## Task prompt
Copy out, from the entries below, each line that holds the string "Network".

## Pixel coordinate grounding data

========================

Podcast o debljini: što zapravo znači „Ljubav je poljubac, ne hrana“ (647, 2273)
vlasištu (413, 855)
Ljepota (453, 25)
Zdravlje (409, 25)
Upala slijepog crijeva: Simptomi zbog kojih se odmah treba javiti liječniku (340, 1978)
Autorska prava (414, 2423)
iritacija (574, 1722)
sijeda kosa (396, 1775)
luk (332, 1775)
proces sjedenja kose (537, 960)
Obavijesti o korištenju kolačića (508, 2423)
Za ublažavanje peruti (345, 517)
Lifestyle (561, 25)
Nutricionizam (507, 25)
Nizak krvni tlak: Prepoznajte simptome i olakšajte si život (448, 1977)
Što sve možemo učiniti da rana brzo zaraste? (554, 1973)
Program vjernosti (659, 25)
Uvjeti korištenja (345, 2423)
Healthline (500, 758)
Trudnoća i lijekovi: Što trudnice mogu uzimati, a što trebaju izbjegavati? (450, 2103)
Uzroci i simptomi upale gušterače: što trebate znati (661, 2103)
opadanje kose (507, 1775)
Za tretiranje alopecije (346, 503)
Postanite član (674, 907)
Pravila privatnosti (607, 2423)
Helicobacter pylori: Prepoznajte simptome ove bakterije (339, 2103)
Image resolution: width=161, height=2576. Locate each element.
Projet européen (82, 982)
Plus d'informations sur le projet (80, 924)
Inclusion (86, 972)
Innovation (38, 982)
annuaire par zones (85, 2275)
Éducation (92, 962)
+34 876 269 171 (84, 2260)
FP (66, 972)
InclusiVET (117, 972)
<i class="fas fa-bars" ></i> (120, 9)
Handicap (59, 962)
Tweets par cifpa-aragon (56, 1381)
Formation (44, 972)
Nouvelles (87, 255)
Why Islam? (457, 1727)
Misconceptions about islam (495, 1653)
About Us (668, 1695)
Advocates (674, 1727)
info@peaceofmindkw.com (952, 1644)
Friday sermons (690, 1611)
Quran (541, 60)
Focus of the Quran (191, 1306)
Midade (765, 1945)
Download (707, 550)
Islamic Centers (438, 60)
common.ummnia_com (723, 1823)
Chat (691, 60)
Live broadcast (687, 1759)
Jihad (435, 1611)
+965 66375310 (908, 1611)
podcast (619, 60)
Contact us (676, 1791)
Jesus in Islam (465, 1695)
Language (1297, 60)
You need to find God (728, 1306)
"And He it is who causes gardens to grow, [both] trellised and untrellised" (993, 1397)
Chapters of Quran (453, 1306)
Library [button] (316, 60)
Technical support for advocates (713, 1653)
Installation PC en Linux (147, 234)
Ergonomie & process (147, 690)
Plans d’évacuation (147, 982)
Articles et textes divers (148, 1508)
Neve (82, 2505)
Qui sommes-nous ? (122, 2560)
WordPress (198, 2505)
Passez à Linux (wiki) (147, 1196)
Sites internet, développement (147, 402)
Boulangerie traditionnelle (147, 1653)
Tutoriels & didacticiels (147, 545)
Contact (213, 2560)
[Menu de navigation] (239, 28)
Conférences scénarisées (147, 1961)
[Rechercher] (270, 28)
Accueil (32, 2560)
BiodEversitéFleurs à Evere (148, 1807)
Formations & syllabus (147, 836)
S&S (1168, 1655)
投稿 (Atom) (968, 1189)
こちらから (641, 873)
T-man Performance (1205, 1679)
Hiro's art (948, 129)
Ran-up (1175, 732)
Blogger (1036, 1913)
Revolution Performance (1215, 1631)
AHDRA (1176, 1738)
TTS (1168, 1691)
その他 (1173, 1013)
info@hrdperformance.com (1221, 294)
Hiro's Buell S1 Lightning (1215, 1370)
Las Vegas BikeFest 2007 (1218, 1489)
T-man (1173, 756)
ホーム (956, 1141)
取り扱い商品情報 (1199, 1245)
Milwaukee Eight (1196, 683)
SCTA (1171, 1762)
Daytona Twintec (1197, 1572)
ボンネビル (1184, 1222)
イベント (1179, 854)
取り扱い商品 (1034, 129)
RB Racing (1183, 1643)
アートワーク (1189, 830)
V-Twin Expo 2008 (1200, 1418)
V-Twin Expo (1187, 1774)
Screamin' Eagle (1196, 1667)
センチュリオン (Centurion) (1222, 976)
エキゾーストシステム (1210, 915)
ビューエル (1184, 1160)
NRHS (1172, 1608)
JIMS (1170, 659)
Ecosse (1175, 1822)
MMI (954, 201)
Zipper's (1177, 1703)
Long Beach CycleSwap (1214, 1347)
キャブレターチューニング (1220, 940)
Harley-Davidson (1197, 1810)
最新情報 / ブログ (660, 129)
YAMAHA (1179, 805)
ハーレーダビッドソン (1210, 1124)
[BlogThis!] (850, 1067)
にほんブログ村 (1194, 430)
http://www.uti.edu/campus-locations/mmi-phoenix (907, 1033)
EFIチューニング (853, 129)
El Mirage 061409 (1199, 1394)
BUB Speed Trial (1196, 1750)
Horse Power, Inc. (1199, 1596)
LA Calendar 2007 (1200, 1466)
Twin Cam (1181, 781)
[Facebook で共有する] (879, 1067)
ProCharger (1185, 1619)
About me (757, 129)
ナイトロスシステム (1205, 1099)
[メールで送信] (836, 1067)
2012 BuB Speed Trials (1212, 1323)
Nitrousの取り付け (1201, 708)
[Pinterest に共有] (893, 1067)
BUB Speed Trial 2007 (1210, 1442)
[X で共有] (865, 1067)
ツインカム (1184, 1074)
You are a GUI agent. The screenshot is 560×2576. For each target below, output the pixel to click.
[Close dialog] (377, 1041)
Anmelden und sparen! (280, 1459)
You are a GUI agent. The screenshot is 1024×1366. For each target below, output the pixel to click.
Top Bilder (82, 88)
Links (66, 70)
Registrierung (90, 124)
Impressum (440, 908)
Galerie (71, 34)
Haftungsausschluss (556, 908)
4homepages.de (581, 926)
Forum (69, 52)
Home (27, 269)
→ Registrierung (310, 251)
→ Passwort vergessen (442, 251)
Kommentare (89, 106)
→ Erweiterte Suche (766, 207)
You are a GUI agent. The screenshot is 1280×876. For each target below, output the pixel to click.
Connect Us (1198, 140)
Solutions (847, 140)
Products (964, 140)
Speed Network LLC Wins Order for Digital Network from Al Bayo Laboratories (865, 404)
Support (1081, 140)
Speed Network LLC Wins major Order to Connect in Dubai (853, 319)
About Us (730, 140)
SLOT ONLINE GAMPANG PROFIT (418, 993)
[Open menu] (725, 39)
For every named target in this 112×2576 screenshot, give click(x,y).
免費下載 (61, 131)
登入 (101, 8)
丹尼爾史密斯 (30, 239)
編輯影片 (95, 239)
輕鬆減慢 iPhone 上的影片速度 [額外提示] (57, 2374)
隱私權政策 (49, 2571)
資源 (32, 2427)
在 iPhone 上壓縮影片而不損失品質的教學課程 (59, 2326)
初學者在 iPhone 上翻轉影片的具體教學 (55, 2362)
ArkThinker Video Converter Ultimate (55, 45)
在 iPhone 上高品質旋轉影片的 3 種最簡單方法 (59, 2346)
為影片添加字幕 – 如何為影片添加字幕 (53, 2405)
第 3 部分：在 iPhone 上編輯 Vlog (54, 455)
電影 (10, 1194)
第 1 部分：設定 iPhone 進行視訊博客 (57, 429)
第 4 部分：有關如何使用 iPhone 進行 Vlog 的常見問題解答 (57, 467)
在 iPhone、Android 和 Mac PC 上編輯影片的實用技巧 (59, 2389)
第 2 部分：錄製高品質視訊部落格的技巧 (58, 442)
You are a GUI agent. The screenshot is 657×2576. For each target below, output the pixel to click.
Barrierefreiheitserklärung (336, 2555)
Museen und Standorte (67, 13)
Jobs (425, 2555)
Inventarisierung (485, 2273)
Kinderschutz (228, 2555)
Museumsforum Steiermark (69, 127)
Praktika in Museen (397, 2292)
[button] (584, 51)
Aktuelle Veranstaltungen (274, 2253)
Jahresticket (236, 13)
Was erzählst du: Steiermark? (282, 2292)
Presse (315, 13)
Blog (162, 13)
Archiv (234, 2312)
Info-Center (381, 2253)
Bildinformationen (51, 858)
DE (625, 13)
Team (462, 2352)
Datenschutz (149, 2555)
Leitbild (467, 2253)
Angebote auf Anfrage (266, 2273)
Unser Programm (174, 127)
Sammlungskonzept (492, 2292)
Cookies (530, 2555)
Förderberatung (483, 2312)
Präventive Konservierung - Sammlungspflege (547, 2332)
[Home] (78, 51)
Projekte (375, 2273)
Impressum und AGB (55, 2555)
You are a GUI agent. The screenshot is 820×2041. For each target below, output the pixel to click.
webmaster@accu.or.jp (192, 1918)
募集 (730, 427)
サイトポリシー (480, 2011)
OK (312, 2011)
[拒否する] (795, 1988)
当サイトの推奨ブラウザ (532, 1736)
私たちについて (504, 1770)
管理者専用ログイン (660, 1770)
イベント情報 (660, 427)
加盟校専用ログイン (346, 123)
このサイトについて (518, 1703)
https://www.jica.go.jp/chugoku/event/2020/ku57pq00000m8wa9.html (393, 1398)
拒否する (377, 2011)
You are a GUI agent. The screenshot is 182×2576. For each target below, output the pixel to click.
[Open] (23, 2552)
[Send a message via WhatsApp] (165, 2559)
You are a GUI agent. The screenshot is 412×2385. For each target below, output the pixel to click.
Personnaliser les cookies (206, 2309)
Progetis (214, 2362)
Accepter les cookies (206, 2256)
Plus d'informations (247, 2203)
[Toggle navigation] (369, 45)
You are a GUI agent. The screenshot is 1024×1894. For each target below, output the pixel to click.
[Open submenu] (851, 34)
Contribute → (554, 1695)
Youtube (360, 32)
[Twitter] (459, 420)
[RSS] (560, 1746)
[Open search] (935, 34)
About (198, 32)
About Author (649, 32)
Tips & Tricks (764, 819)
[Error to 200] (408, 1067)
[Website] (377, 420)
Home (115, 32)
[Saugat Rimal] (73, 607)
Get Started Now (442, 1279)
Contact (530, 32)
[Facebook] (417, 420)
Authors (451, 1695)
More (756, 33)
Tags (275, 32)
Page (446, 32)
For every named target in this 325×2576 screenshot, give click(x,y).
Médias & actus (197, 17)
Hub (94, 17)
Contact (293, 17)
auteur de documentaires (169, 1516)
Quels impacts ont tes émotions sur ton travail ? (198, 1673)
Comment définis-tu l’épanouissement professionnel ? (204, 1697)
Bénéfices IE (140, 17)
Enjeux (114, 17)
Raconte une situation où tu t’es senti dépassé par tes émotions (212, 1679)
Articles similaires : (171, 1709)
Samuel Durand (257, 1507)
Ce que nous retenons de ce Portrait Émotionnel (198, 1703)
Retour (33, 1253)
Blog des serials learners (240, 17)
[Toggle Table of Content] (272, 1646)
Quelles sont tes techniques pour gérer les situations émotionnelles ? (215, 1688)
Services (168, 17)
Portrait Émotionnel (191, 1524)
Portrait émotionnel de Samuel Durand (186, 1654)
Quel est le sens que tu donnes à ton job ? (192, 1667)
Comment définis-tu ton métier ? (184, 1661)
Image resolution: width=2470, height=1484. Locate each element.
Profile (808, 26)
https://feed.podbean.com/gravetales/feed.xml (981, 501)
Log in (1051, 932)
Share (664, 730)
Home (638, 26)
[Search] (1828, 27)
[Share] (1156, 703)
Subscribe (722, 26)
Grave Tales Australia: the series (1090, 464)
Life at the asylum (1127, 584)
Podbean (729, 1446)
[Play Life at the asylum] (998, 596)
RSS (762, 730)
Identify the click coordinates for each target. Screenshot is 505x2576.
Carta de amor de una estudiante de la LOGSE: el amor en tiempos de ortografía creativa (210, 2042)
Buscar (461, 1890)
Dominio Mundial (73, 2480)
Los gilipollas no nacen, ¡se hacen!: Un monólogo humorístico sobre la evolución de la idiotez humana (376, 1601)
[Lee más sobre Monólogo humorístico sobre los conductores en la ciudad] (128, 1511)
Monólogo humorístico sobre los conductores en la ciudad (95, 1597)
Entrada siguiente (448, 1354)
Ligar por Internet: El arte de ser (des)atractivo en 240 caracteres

========================

## Result for this exercise
Speed Network LLC Wins Order for Digital Network from Al Bayo Laboratories (865, 404)
Speed Network LLC Wins major Order to Connect in Dubai (853, 319)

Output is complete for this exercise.